RFR: 8344159: Add lint warnings for unnecessary warning suppression

Pavel Rappo prappo at openjdk.org
Tue Sep 23 21:27:56 UTC 2025


On Tue, 23 Sep 2025 21:20:19 GMT, Archie Cobbs <acobbs at openjdk.org> wrote:

> > While I've read the CSR, I haven't read any compiler-dev thread(s). At least not carefully. I also haven't seen the diff.
> 
> FWIW there is a discussion thread (starting [here](https://mail.openjdk.org/pipermail/compiler-dev/2024-November/028573.html)), but it's been on/off since November 2024.
> 
> > IIUC, this annotation can be applied to itself: `@SupressWarnings("suppression")`. Has the scope of `@SupressWarnings` always included the annotation itself, or it's something that you had to tweak in this PR?
> 
> Astute question :) In general, it's completely up to the particular warning. The scope can even extend _before_ the annotation; this is the case with `"dangling-doc-comments"` (see #24600). But normally the "scope" of a declaration includes any annotations on that declaration, simply because the start position of the declaration includes them (the annotations are part of the declaration, not a separate prior thing).
> 
> Regarding exactly how "it's completely up to the particular warning": Since #26138, the `DiagnosticPosition` class now has a `getLintPosition()` property. This allows the caller to specify any arbitrary source code position at which to define which `@SuppressWarnings` annotations apply to the warning. Search for `withLintPosition()` to see a couple of uses of it.

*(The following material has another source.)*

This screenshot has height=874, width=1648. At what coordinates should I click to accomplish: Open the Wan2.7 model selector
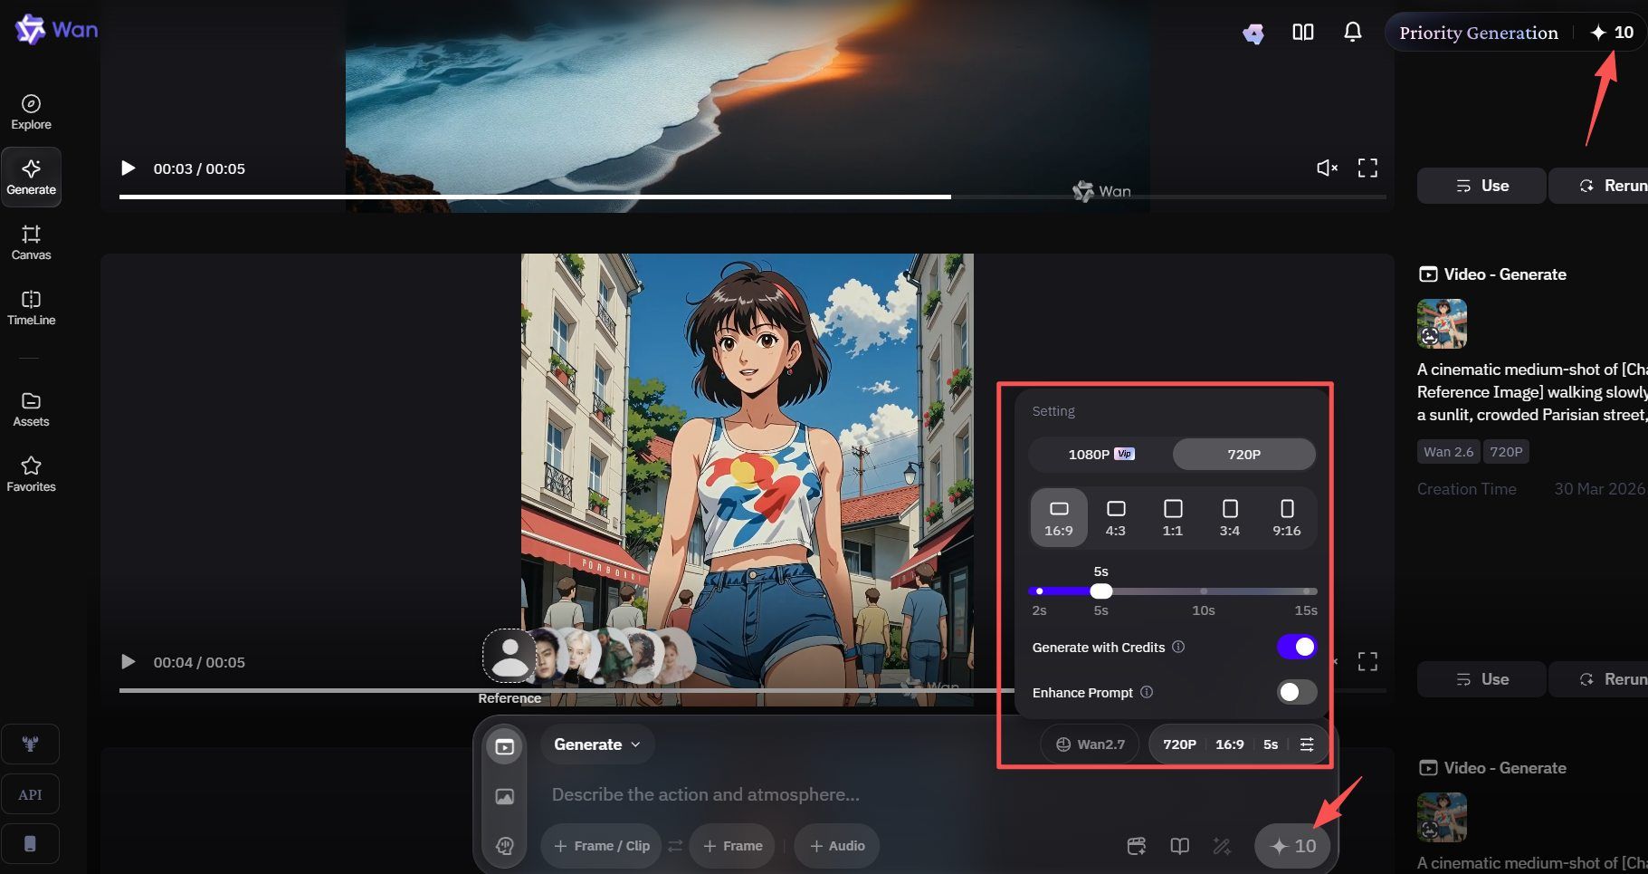point(1089,744)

The reason I ask is that I can probably see how it could be useful to emit a "suppression" warning from this:

    @SuppressWarnings("suppression")
    public class A { }

I'm not suggesting the PR should implement it, I'm just thinking aloud.

I realise that if it were to implement the annotation as non-self-referring, then there would need to be a way to suppress it too, however silly it may sound.

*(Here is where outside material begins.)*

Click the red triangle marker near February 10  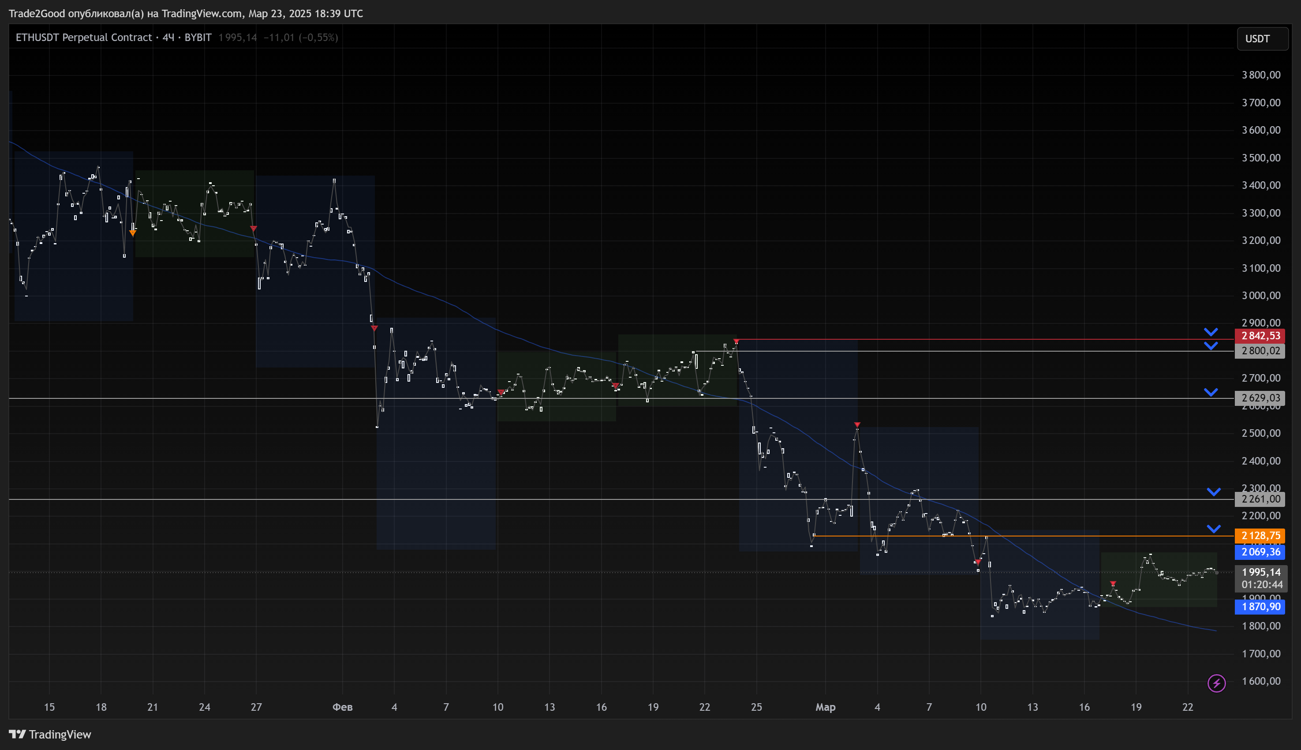point(501,392)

IIRC there's no way to apply a meta annotation on a _call site_. Even if `@SuppressWarnings` was a `@Repeatable` annotation, this would not have the desired effect:

    @SuppressWarnings("suppression")
    @SuppressWarnings("suppression")
    public void foo(String bar) { ...

Another option is to go one scope higher and put an annotation there:

    @SuppressWarnings("suppression")
    public class FooBar { ...
    
        @SuppressWarnings("suppression")
        public void foo(String bar) { ...

The problem is that you may not have a higher scope. Which sounds like a rare, uninteresting corner case.